Thursday 19 August 2010

Jaws (Peter Benchley, 1974)


Jaws is a novel with minimal shark action that is populated with entirely hateable characters, a sentiment shared by the man that would later direct the film adaptation. Said adaptation jettisons much of the cumbersome back story (Hooper's affair with Brody's wife, Mayor Vaughn's ties to organised crime) and drastically changes the dynamics of the main players: In the film Brody and Hooper are pals, here they hate each other. The problem is that the populous of Amity are deeply unlikable. Brody comes across as confrontational then immediately defensive, Ellen (his wife) isn't thankful for anything she has and Hooper is a young spoiled rich cunt that spends most of the time either bounding with naïve abandon or sulking whenever he gets bitch slapped. Quint is the only constant and every bit as intriguing as his portrayal on screen.
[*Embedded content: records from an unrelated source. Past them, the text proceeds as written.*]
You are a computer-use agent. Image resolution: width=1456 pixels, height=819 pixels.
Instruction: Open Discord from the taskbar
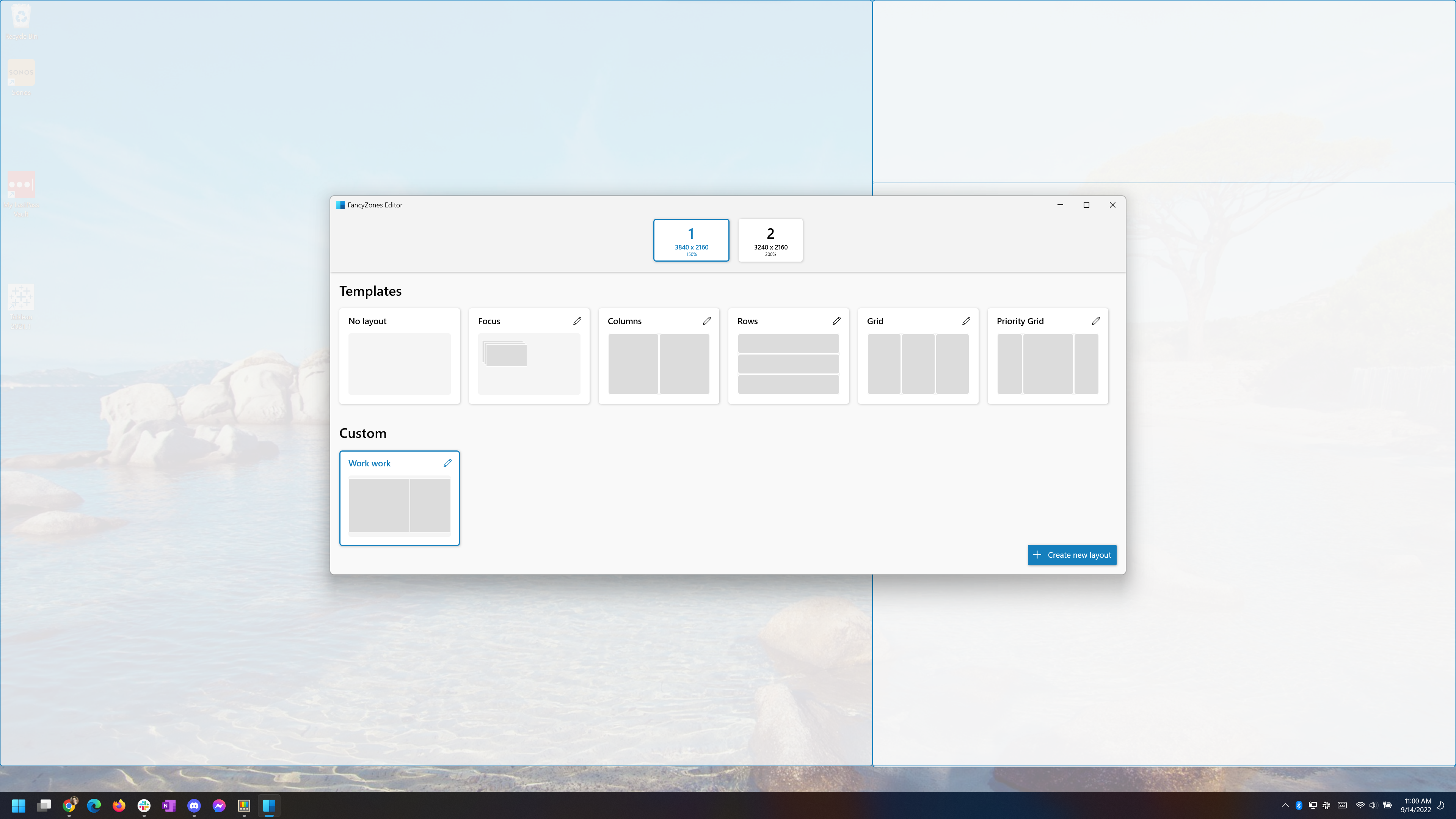click(x=194, y=805)
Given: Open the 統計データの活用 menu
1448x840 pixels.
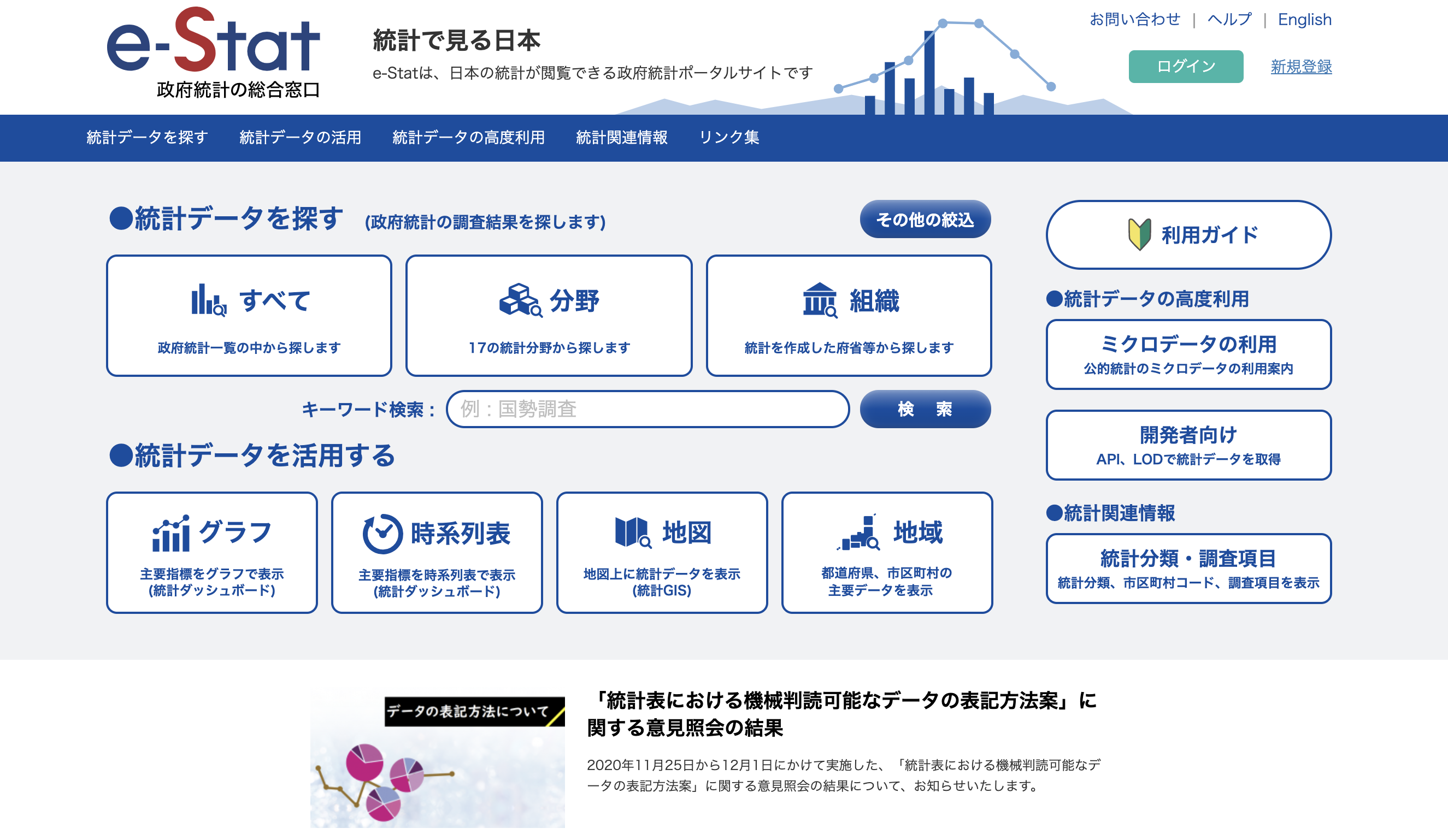Looking at the screenshot, I should click(x=300, y=138).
It does, however, pick up toward the last third. Despite a discernable lack of flow at the start (seriously, for a book about a killer shark, all of about fifteen pages is dedicated it), once the hunt for the epominous beastie starts it somewhat earns it's thriller moniker. Much like the film, the tension is palpable, if a bit brief in literature form. It's just a shame that so much time is wasted getting there.

It's ok. There are those I know that loved it and whilst the prose is perfectly fine (Benchley actually has a dab hand at this whole writing thing), it wears it's flaws on its sleeve in bright fluorescent colours.